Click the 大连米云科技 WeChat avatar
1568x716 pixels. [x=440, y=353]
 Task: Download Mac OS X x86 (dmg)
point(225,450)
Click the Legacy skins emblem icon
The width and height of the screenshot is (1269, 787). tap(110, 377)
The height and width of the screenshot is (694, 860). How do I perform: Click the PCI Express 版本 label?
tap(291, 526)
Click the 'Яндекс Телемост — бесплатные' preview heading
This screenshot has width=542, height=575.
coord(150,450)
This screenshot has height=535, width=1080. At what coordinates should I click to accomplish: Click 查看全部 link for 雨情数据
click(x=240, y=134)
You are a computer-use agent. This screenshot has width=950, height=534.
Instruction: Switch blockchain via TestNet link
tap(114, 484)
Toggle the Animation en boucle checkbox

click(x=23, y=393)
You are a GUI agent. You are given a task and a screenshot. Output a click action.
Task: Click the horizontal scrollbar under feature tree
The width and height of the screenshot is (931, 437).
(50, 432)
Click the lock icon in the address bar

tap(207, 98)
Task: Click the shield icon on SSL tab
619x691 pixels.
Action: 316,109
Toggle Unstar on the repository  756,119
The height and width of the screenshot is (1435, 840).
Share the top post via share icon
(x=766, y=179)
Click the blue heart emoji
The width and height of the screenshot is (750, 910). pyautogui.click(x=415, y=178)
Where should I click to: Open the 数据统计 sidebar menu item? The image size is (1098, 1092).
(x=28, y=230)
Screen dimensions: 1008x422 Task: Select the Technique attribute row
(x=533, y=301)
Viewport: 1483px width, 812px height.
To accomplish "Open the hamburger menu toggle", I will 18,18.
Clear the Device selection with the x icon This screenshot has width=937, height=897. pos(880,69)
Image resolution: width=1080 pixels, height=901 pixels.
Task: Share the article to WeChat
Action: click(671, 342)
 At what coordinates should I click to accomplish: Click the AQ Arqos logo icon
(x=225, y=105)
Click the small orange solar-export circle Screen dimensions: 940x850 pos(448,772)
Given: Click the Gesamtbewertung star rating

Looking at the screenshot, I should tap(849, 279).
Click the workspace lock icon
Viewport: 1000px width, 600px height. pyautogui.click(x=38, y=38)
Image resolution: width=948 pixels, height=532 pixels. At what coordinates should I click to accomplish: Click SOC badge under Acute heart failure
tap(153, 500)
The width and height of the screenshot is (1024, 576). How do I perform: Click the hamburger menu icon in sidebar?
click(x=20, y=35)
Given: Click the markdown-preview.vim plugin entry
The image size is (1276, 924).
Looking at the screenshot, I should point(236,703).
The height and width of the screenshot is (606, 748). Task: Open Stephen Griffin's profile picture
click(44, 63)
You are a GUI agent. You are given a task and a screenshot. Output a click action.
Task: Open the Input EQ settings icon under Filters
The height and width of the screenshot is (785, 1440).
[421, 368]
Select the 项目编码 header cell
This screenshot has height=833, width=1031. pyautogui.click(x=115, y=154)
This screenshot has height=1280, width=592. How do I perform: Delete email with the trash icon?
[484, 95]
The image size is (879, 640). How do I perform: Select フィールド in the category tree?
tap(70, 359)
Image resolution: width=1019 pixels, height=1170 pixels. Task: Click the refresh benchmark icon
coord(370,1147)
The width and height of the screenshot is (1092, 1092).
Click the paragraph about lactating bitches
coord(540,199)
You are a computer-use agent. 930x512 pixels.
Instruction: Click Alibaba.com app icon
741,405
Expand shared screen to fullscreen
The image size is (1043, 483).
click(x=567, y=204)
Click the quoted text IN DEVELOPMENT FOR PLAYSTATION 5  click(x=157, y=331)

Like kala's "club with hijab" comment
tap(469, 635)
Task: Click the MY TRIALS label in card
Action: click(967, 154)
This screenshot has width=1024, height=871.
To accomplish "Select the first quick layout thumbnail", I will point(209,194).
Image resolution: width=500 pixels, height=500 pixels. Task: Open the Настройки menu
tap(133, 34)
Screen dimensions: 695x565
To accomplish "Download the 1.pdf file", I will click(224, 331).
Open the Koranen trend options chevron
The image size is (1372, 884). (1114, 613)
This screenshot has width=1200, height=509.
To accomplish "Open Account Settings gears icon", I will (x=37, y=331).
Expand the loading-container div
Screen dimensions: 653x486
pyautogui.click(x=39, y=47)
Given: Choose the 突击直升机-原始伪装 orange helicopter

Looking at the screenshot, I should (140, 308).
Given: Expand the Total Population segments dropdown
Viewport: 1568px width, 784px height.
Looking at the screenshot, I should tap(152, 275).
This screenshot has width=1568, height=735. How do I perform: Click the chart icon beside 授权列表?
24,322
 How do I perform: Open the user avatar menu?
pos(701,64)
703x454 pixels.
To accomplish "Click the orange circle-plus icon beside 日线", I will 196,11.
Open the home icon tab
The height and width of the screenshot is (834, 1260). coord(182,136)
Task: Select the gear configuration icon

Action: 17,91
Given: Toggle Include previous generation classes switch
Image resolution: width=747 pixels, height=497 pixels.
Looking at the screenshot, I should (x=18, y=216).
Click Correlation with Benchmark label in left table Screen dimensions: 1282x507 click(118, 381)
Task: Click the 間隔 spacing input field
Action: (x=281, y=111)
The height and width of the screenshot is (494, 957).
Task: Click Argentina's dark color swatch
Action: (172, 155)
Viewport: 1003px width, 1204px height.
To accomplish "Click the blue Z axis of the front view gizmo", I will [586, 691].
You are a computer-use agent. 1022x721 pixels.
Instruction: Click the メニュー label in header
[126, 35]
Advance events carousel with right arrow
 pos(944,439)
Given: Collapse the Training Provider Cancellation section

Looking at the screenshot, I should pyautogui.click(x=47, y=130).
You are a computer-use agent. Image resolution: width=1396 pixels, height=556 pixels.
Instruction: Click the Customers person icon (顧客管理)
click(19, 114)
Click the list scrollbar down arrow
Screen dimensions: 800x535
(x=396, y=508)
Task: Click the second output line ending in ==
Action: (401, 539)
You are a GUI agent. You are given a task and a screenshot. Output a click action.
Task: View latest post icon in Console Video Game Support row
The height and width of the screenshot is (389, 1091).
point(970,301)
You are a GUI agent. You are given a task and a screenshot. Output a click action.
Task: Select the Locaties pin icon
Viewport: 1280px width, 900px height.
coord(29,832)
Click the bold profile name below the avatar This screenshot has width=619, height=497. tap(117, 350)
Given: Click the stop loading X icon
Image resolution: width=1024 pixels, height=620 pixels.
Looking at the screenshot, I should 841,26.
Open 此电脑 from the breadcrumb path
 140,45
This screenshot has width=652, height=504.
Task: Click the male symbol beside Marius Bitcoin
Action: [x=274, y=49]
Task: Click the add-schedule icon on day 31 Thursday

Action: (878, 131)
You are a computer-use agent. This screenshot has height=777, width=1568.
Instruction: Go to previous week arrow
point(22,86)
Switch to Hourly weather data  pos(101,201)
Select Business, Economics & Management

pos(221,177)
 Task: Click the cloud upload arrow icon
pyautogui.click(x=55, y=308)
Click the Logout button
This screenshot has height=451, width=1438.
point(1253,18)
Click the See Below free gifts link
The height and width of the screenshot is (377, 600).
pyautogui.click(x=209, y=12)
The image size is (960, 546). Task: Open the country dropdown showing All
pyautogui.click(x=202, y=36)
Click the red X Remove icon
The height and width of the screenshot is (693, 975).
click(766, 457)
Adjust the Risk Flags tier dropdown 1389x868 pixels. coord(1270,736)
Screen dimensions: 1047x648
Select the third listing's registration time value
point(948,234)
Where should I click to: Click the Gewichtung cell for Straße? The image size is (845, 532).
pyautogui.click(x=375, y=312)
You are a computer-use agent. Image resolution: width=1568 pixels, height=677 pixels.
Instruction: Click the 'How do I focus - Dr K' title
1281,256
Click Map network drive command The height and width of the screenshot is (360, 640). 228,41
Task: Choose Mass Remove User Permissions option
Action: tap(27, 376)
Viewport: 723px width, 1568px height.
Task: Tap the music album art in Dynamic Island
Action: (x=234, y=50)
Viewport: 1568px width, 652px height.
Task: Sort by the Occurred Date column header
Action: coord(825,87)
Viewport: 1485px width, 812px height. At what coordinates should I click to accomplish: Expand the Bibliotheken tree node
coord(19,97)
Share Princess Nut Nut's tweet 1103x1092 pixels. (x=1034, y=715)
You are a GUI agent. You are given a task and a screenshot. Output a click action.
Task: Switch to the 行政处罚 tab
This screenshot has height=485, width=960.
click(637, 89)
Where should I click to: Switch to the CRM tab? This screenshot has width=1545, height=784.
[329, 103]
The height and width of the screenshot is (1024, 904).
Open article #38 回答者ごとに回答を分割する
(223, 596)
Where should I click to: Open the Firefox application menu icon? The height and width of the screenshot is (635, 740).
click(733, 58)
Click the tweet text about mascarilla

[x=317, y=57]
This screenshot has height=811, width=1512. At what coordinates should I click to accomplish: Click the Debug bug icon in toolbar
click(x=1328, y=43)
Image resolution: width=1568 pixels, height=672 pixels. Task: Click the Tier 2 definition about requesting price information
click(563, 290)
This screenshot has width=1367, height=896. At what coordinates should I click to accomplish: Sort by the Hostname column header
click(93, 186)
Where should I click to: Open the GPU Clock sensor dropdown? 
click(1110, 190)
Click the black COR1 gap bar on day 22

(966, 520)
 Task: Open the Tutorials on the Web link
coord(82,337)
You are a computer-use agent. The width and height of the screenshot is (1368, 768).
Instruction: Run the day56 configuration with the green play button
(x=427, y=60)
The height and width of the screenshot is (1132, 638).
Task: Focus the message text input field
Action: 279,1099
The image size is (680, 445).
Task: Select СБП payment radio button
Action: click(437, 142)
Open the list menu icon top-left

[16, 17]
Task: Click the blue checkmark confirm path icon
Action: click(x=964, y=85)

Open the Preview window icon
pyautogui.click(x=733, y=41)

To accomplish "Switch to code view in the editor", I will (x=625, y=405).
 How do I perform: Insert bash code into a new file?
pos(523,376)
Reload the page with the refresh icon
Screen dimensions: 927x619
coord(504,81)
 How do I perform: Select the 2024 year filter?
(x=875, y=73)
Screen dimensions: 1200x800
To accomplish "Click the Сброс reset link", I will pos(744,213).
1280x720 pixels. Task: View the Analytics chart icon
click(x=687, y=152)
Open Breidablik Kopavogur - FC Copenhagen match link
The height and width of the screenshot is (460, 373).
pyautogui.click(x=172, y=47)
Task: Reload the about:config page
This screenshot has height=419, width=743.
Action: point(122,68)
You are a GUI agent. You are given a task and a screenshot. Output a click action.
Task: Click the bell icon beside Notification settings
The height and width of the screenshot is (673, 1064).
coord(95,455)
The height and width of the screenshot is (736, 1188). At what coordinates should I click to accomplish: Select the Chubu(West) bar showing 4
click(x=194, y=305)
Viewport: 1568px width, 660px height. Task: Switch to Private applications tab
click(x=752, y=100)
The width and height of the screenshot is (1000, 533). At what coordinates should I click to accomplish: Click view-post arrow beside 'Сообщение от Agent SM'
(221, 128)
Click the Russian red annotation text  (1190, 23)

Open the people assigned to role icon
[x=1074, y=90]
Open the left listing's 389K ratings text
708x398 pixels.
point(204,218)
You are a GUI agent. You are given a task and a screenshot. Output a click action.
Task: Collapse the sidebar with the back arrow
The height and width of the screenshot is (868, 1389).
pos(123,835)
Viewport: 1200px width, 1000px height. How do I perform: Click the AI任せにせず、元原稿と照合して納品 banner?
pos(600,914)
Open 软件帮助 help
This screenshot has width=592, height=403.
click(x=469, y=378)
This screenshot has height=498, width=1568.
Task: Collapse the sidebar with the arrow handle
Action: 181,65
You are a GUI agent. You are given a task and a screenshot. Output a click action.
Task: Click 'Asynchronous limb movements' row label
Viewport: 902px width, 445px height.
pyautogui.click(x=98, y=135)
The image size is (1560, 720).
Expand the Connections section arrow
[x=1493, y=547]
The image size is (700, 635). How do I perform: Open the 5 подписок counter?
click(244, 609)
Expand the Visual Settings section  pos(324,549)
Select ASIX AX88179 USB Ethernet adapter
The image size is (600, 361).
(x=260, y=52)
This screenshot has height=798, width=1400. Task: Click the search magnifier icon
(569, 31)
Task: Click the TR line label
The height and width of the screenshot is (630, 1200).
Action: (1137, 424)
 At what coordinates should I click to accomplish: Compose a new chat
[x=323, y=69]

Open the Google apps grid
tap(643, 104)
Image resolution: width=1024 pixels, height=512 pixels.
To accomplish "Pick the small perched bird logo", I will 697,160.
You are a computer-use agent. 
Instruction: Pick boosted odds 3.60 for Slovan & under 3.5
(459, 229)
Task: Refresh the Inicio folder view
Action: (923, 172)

○ ○ ○ ○ ○

EXERCISE BRIEF:
Pull every line with "loading" from the records.

OUTPUT:
Expand the loading-container div
Given: Click the stop loading X icon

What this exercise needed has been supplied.